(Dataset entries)
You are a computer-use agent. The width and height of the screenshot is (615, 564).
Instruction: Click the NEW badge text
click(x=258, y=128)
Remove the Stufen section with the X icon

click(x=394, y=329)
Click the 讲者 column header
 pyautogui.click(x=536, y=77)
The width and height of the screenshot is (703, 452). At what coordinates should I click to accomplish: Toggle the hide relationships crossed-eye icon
--
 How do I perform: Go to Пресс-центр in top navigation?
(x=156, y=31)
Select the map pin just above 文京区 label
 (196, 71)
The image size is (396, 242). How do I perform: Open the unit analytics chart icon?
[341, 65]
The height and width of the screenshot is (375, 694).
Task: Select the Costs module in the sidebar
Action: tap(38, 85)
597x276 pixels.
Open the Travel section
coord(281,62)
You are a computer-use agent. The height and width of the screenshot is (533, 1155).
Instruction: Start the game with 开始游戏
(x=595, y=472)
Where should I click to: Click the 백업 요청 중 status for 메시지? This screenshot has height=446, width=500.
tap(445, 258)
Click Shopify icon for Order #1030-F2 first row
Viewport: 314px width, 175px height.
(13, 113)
--
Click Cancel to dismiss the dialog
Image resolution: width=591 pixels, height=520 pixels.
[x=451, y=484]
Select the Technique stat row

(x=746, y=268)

§ WORK ITEM: All lines with the string "agent" must be copied from the data.

§ ANSWER TO THIS EXERCISE:
You are a computer-use agent. The width and height of the screenshot is (615, 564).
You are a computer-use agent. The height and width of the screenshot is (533, 1155).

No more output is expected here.